Young taxonomists want to continue their research but where will they go? There are few jobs for them, and doing taxonomic research is becoming more expensive as new DNA and imaging technology has been developed. This is a problem not just in Australia, but world wide.

At this stage, it looks like we will have no fish researchers at the Australian Museum after Jeff Leis retires.

MH: If marine taxonomists have become an endangered species, why is it important that they be saved?

PH: As mentioned above, taxonomy is the building block of biology. These days especially there is an increasing need for biodiversity research and inventories and most countries have signed up to the Rio Convention on protecting and conserving biodiversity.

But without taxonomists, you cannot measure biodiversity. Without taxonomic research into a particular habitat, you cannot know the biodiversity of that habitat and if it is in fact changing.

If there are no taxonomists, who’s going to do this work? Who’s going to provide the knowledge to enable others to identify more animals in the future?

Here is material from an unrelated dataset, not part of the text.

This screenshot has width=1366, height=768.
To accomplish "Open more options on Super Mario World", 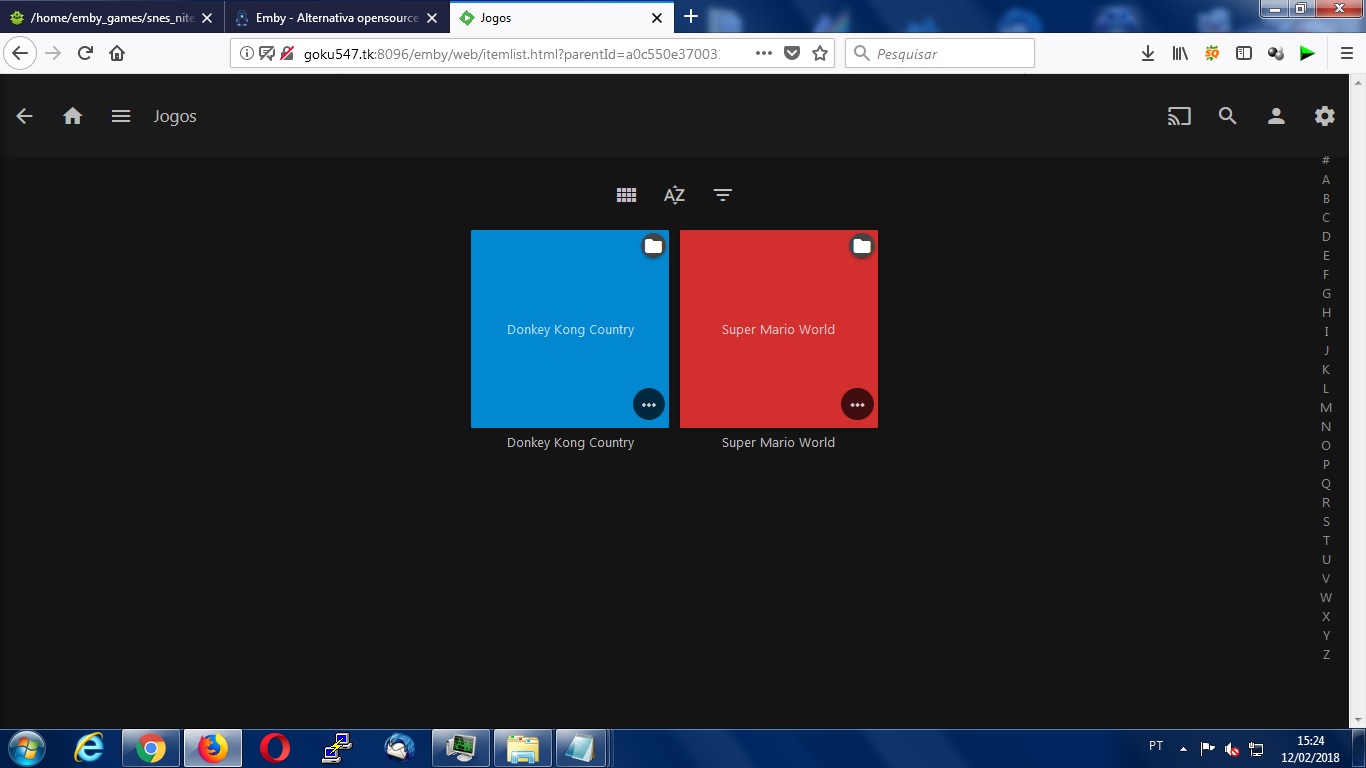I will (x=857, y=404).
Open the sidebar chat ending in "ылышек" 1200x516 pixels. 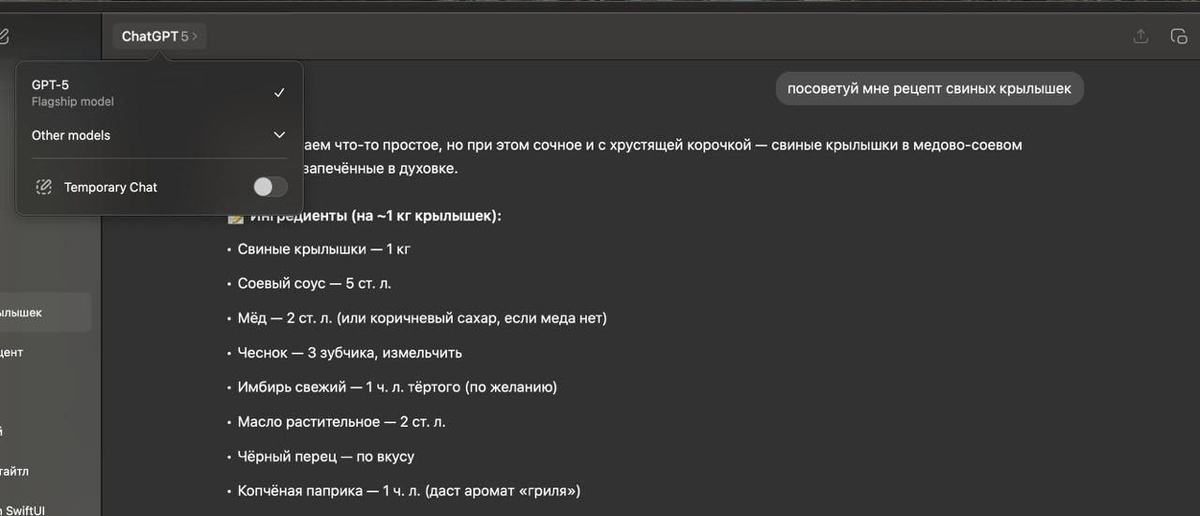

Also, new species are being discovered by taxonomists all the time. Only just recently, what was previously thought to be a single species of wobbegong was split into two. Now, because each species has different ecological requirements, if the Wobbegong had been identified for conservation, what may have been a strategy suitable for one species, might not have been suitable for the other.

MH: How do you think the number of marine taxonomists could be restored, even surpassed? In other words, what can be done?

PH: We need to look at ways of obtaining funds from sources other than government. Entering into partnerships with companies and foundations is one way. For example, The Australian Museum Foundation funded our recent biodiversity survey of East Timor. Also, the Western Australian Musem has entered into a six year project with Woodside.

While it’s fantastic to hear of biodiversity surveys that have been enabled due to these partnerships, it would be even more fantastic if industry would support taxonomic positions at museums and the like.

In the USA, many museum taxonomist positions are funded by endowed chairs. Philanthropy of this sort is extremely rare in Australia. Why is that? Can that change? We need better career paths with more stable jobs to encourage young researchers to stay in the field.

We also need to be better communicators both with people with funding and influence, as well with the general public. Perhaps part of that is finding ‘hooks’. I often talk about marine pests, for example. Without taxonomists, how do we recognise them? Without taxonomists, how can we save habitats?